Top of SUPPLIED MATERIAL

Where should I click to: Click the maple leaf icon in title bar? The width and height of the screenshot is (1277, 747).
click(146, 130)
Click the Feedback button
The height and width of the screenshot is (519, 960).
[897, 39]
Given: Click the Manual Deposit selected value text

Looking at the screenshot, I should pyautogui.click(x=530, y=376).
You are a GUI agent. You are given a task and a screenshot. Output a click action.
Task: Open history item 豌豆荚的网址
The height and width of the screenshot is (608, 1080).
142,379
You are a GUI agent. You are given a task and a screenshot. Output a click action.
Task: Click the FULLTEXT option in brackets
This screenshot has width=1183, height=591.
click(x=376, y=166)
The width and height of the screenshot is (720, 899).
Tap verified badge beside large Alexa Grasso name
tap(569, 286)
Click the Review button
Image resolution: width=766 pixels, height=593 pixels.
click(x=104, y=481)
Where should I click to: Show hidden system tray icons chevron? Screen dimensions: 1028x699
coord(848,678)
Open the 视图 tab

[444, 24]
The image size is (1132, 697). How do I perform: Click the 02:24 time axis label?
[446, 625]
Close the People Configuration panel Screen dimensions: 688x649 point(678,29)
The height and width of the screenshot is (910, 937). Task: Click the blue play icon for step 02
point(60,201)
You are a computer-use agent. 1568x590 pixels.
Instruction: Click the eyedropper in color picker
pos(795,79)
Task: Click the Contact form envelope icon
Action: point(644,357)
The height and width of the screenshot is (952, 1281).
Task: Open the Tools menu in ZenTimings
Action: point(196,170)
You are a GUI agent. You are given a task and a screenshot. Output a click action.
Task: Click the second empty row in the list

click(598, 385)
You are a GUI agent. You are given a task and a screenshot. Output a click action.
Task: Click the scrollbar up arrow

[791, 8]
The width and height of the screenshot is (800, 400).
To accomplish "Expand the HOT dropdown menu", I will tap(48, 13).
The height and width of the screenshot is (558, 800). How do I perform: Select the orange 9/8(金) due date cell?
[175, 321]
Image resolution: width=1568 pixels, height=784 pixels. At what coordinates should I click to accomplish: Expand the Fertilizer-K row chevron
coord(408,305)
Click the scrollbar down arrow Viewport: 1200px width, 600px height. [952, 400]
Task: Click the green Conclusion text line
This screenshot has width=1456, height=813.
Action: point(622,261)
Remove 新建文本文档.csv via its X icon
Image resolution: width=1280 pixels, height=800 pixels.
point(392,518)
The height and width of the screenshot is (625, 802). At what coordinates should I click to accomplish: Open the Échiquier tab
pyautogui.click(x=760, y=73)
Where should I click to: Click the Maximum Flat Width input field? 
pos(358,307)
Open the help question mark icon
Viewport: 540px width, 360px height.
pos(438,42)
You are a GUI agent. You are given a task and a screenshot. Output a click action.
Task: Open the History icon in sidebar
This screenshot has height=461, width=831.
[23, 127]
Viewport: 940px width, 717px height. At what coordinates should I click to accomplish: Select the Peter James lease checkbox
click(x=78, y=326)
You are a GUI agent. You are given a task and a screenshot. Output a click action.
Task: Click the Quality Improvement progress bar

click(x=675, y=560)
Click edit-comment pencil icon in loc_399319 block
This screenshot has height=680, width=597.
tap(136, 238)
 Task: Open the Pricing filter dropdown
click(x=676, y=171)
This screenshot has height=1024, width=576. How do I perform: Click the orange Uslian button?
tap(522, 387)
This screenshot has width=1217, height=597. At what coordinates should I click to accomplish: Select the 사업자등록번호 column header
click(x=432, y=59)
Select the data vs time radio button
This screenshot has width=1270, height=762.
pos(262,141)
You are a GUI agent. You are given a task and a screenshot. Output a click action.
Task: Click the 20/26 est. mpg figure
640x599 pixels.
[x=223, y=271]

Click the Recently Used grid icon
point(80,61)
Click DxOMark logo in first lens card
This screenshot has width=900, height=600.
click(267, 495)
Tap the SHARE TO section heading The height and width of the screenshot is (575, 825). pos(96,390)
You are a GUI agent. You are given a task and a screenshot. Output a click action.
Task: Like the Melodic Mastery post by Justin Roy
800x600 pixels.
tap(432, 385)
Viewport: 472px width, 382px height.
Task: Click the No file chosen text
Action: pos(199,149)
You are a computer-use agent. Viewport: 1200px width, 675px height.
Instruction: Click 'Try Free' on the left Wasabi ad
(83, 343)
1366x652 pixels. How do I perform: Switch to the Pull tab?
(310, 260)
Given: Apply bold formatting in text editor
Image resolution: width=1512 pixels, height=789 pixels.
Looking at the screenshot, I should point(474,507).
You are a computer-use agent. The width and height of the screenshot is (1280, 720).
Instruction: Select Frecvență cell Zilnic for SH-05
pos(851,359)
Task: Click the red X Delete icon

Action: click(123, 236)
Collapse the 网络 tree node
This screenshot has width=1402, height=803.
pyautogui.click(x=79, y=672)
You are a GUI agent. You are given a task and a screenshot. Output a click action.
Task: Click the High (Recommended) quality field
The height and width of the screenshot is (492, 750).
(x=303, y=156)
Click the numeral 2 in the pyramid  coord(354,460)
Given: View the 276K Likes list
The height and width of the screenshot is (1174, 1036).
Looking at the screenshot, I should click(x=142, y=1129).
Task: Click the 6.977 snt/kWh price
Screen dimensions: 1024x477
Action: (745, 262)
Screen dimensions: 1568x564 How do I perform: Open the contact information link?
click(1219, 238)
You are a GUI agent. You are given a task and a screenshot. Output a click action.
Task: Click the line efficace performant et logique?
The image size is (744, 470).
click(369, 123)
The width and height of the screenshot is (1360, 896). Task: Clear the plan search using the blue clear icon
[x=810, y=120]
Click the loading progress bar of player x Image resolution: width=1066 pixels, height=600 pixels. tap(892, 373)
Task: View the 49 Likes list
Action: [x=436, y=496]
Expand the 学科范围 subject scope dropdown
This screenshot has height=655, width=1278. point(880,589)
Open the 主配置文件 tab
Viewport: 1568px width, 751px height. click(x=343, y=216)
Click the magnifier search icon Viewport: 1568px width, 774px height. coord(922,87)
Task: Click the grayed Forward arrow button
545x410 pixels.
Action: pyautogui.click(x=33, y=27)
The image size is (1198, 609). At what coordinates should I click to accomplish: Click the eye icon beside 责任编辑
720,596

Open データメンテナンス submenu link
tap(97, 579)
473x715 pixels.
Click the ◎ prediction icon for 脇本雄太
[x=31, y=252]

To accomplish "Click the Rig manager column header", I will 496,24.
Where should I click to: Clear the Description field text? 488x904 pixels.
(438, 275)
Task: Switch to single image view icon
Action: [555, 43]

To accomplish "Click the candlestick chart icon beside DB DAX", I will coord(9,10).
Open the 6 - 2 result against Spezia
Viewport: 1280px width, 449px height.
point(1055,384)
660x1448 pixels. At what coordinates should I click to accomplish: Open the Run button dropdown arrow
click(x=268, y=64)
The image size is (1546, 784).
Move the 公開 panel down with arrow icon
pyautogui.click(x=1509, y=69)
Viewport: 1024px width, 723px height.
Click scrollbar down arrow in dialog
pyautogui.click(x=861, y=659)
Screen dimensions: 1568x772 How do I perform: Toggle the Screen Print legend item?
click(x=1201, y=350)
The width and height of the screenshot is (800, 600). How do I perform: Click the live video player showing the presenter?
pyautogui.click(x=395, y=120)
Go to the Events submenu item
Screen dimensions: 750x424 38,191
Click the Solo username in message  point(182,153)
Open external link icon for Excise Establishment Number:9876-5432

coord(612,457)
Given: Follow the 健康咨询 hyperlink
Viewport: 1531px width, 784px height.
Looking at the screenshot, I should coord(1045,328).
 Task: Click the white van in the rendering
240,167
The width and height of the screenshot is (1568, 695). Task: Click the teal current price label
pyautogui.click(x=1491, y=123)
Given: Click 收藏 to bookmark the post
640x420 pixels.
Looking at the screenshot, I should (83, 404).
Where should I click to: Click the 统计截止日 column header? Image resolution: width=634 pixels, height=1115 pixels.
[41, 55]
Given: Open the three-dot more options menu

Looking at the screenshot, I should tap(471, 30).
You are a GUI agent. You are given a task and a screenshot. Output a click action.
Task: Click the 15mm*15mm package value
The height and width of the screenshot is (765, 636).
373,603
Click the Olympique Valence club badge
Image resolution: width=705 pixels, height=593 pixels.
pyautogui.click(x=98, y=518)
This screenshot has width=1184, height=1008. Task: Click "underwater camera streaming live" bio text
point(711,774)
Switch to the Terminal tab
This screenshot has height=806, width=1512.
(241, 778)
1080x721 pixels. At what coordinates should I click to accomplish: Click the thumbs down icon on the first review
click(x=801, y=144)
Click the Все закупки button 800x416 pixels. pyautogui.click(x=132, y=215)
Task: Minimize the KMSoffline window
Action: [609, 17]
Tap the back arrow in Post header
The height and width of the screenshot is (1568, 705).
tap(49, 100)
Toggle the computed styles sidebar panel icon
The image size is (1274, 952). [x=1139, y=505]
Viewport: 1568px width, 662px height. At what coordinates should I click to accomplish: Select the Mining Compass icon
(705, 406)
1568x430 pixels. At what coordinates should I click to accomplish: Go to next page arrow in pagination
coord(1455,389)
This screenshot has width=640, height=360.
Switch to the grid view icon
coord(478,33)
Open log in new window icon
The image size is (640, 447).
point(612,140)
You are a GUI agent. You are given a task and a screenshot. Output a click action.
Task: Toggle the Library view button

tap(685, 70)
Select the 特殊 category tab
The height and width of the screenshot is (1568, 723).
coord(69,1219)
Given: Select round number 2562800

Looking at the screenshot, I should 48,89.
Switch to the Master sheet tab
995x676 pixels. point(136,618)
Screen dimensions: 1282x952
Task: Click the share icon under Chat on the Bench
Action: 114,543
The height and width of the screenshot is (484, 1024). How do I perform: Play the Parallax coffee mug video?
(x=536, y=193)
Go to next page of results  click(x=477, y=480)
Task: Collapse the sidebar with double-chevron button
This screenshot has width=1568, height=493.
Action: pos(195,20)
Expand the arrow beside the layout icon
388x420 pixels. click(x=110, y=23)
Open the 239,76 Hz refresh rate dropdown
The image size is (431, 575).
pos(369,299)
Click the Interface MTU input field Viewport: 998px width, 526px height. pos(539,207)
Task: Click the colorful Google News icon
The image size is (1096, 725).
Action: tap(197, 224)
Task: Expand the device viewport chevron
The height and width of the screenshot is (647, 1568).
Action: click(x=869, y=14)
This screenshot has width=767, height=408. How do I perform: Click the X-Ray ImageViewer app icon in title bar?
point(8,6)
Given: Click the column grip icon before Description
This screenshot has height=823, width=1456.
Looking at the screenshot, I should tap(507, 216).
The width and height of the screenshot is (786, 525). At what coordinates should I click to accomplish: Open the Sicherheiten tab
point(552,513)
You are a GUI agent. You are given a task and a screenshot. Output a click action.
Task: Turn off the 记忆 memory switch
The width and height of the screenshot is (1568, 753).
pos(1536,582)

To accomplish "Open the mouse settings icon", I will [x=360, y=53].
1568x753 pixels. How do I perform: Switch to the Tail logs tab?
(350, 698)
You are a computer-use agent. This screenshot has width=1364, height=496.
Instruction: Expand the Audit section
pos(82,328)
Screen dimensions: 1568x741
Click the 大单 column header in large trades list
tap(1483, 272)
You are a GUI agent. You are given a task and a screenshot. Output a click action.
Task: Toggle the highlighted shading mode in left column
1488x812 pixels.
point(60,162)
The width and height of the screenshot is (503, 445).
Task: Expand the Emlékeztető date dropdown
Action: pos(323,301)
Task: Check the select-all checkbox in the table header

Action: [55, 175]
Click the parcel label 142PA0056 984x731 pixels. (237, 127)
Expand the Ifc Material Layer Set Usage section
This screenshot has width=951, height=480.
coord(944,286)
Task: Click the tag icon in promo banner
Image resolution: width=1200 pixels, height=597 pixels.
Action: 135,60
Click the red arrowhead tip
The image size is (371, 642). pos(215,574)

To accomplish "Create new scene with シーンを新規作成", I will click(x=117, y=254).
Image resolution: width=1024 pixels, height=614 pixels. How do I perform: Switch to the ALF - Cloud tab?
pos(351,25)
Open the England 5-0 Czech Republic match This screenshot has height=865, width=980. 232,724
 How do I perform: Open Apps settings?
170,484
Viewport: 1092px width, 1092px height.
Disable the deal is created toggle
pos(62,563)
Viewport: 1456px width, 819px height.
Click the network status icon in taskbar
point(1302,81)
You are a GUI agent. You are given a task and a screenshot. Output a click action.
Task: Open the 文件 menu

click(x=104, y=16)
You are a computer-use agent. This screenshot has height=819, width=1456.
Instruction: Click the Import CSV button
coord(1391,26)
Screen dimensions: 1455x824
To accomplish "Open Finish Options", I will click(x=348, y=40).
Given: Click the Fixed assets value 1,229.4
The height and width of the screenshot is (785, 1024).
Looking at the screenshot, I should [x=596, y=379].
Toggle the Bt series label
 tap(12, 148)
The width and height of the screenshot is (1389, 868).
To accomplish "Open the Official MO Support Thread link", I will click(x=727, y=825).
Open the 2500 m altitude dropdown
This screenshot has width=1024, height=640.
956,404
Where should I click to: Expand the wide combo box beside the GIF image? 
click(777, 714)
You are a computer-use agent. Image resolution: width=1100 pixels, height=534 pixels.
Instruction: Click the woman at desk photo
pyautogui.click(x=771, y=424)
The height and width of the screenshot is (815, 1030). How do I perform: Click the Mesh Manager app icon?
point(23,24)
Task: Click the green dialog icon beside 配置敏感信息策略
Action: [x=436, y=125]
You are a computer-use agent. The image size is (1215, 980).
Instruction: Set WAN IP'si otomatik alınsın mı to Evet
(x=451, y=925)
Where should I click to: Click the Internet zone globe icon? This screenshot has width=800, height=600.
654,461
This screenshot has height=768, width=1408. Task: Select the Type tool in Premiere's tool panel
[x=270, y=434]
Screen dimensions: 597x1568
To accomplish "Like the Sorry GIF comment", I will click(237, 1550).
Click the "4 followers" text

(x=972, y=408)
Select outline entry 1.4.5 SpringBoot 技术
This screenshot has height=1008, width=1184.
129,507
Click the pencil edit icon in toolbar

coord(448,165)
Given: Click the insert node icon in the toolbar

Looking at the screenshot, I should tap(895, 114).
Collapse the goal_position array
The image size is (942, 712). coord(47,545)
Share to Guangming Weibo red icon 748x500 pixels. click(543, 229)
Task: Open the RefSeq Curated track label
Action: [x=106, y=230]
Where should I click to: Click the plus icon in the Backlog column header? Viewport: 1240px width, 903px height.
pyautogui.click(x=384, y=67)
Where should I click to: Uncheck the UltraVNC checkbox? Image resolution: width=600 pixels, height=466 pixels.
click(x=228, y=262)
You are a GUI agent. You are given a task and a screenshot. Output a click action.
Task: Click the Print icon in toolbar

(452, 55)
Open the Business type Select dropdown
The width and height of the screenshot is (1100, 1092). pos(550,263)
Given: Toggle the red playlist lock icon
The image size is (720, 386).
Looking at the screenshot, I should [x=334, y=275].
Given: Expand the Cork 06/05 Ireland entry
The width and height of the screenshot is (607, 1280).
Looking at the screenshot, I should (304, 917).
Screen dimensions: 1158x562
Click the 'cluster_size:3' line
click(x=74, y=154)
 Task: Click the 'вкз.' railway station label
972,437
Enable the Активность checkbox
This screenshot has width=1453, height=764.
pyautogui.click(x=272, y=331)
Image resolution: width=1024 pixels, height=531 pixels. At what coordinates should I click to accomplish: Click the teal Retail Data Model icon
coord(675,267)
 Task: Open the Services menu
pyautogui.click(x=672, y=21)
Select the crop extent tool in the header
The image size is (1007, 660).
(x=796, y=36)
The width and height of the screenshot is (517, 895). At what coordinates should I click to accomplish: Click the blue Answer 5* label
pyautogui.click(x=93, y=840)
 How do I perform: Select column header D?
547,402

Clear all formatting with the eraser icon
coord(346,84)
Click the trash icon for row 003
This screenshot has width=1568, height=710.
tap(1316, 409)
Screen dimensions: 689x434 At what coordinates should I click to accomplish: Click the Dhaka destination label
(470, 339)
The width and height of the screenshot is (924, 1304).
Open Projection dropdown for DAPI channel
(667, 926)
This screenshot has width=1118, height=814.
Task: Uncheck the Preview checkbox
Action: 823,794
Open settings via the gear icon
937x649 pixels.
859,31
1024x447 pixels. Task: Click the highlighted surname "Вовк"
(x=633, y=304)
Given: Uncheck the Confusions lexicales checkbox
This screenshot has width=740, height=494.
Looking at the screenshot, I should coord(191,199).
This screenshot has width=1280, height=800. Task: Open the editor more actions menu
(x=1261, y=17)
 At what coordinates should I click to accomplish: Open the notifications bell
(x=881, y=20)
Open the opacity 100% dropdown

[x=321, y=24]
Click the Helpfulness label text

Bottom of SUPPLIED MATERIAL

◆ WHAT THE TASK REQUIRES ◆
Across the entries above, state how many lines include the string "comment", with no other text.

◆ EXERCISE RESULT ◆
2